Our analysis of the NIS data from 2016 to 2020 indicated that weekend admissions for myxedema coma were associated with higher mortality rates when compared to weekday admissions. However, weekend admissions were not related to a statistically significant difference in hospital LOS, resource utilization, AKI requiring dialysis, ARF requiring intubation, circulatory shock requiring vasopressors, use of TPN and palliative care use. Although overall and weekday mortality rates showed an upward trend from 2016, there was no significant difference in mortality trend for weekend admissions.
In our study, we found that patients hospitalized with myxedema coma had a mortality rate of 11.60%. However, another retrospective study utilizing the national inpatient database from Japan between July 2010 and March 2013 showed a considerably higher inpatient mortality rate for myxedema coma at 29.5%. The mean age calculated in that study was 77 years, surpassing that of our study population, which may explain the cause for the increased mortality rate. Nevertheless, we observed a similar demographic distribution to this study by Ono et al, where two-thirds of the patients were female [5].
A previous study conducted from 1999 to 2006 at a single center in South Asia, involving 23 patients, reported a mortality rate of 53%. A higher mortality rate may have been observed due to limited access to diagnostic and treatment facilities in developing countries. Comparatively, our study has a lower probability of a beta error due to a larger size as it was conducted using a multicenter, and nationally representative database (NIS) [11].

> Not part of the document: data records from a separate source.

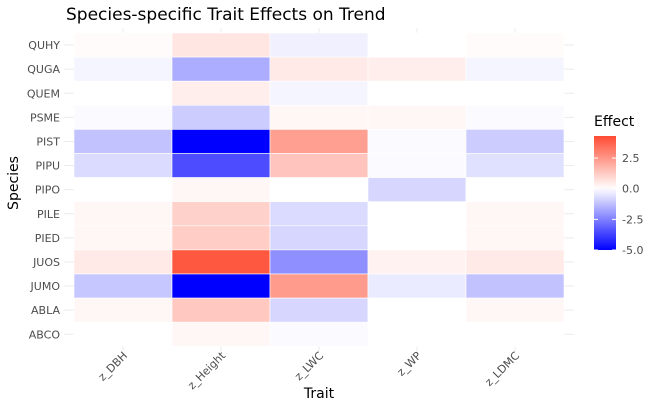 Image resolution: width=661 pixels, height=408 pixels. Describe the element at coordinates (319, 286) in the screenshot. I see `heatmap-cell-JUMO-z_LWC` at that location.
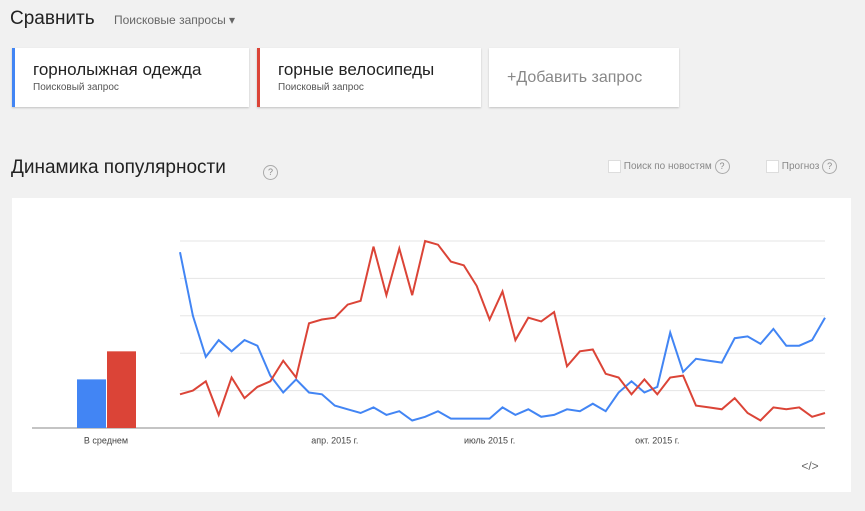 The height and width of the screenshot is (511, 865). I want to click on average-label: В среднем, so click(106, 440).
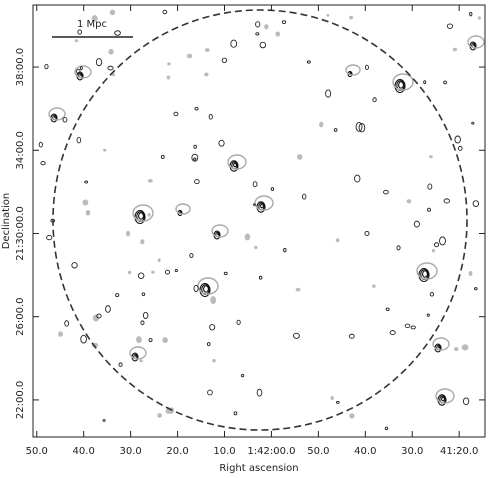  I want to click on x-tick-label: 20.0, so click(177, 452).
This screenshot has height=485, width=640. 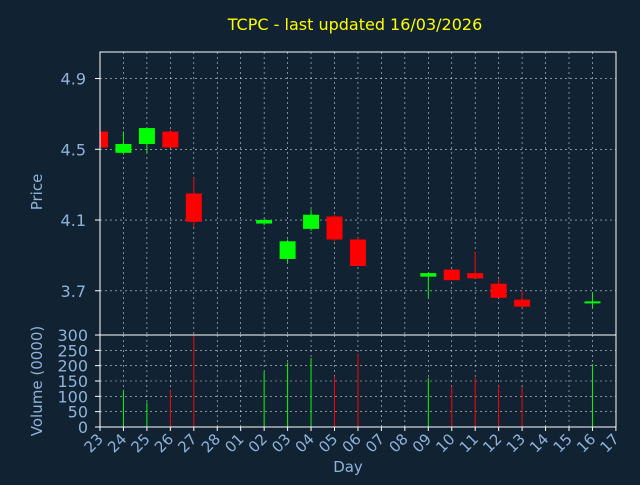 I want to click on price-tick-label: 4.9, so click(x=74, y=80).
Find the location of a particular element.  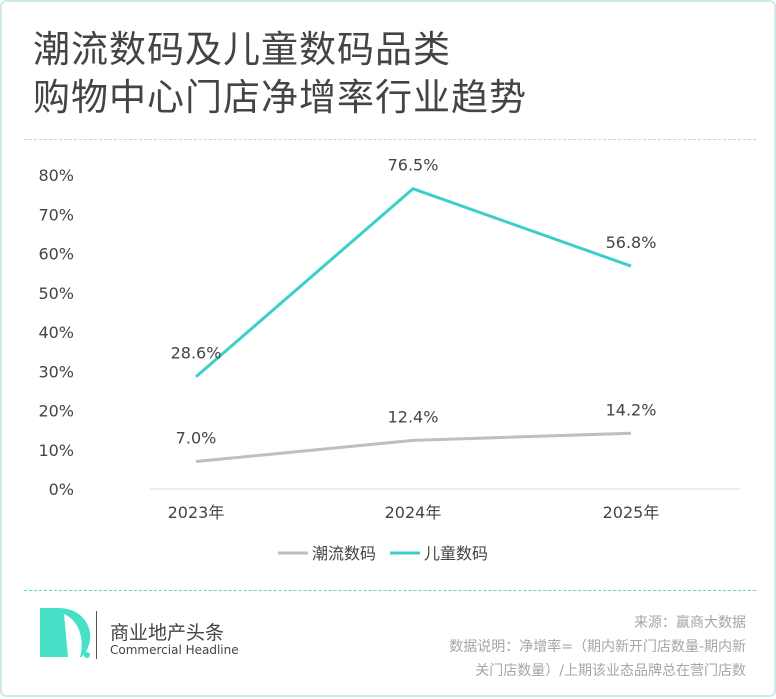

footer-divider is located at coordinates (390, 590).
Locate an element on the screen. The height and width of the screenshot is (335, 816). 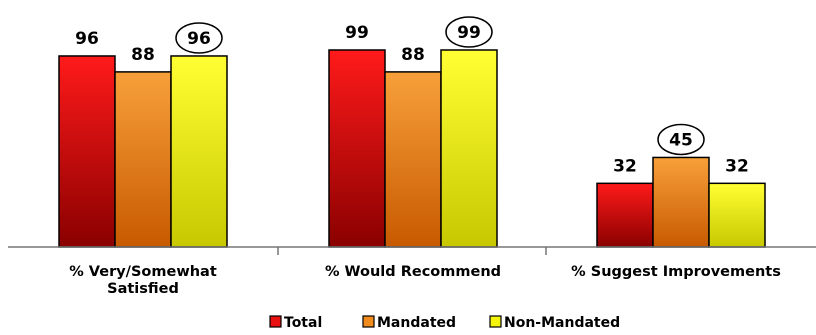
bar-non-mandated-suggest-improvements is located at coordinates (737, 215).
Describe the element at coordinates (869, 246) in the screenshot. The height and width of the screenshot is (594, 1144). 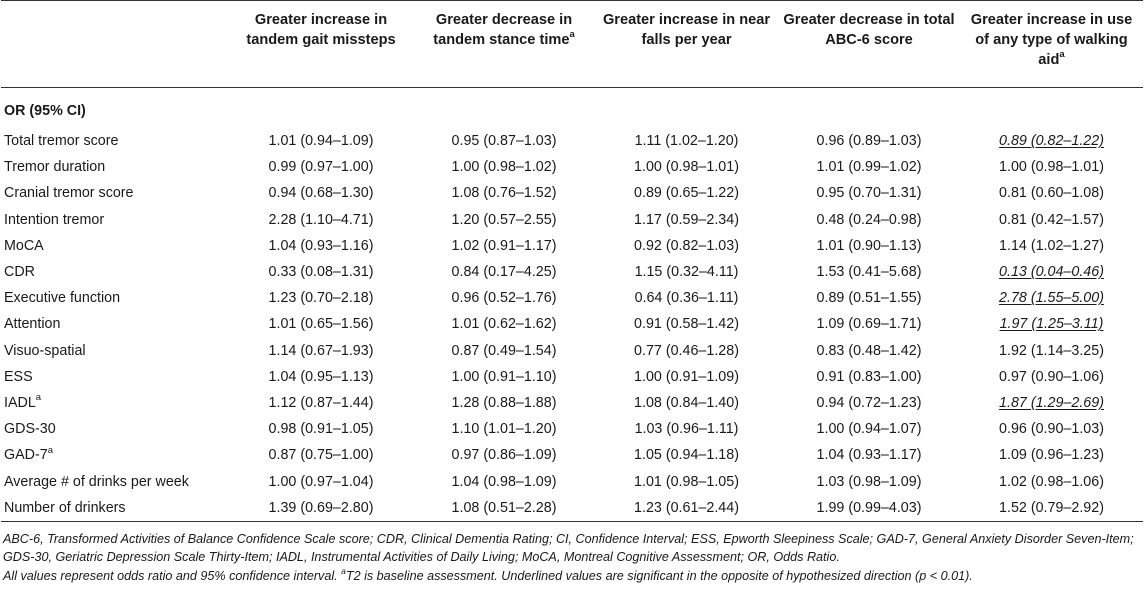
I see `cell-col-4: 1.01 (0.90–1.13)` at that location.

Our study revealed a 91% increase in the odds of mortality for weekend admissions as compared to admissions done during the weekday. These findings are consistent with those of other studies investigating the effects of weekend admissions on various other medical conditions like stroke [12], acute myocardial infarction [13], and pulmonary embolism [14].
Several factors may contribute to the increase in mortality observed during weekend admissions including lower staffing [15] and limited resource levels. The quality of care may also vary depending on the day of the week as different providers may have different levels of expertise. Additionally, delays in seeking medical attention on weekends or differences in the severity of the disease among patients admitted on weekends may also contribute to elevated mortality rates [16].
We also examined the mortality trends for myxedema coma, which revealed an upward trend from 2016 to 2020. This increase in mortality trends is concerning, but due to the rarity of the condition, there are insufficient large-scale studies available to compare mortality trends over the years. In 2020, the overall mortality rate spiked to 13.36%, which coincided with the onset of the COVID-19 pandemic. This increase in mortality during 2020 may be related to some patients with a concurrent COVID-19 infection, however evaluating this impact was outside the scope of our study. Nevertheless, many studies have demonstrated an increase in mortality for non-COVID-19 related hospitalizations which occurred during the pandemic [17, 18].
According to a recent study [17] that examined the total number of admissions from the COVID-19 research database [19] from January 2019 to December 2020, the odds of in-hospital death among non-COVID-19 patients during the pandemic were 1.2 times higher than before the pandemic. This increased risk of death may be attributed to disruptions in healthcare continuity, inpatient services and resource availability resulting from the pandemic.
Our research is subject to certain limitations. To begin with, it is a retrospective study that utilized administrative and claims-based datasets, both of which are prone to misclassification, missing codes, and inaccurate coding. These factors may have an impact on the precision and reliability of our results. Second, the retrospective nature of the study meant that we could not fully randomize the exposure. To address this issue, we used multivariate regression models that considered multiple patient and hospital-level characteristics as well as co-morbidities to adjust for any potential confounders. Despite these adjustments, a chance of residual confounding remains, although the likelihood of this is low.
We were unable to categorize the severity of myxedema coma because the HCUP data does not include information on laboratory values. Nevertheless, we utilized the Charlson comorbidity index, a well-established and validated prognostic tool, to adjust for the comorbidity burden. Lastly, we analyzed the all-cause inpatient mortality rate for patients admitted with a primary diagnosis of myxedema coma, as the database did not contain enough data to determine the exact cause of death. In our opinion, additional randomized trials are essential to address the limitations encountered in this study.
Despite the limitations outlined earlier, our study has several strengths. To the best of our knowledge, it is the first nationwide investigation that examines the impact of the day of admission on hospitalization outcomes for patients with myxedema coma.
The NIS database overcomes a common limitation of single-center studies by offering a large sample size which is made possible by the fact that the NIS is the largest publicly available all-payer database that contains data on the inpatient population at a national level. This enhances the study’s statistical power, which, in turn, decreases the risk of type II errors in the analysis. Also, the characteristic variables found in the NIS database provided an opportunity to investigate variables that are not usually available in single-center studies, such as household income estimates, hospitalization costs, and hospital-related factors. Our study’s results are representative of the patient population admitted to hospitals across the country, making them highly generalizable and externally valid. The use of NIS helps to eliminate bias associated with practice patterns that arise in single or multi-center studies.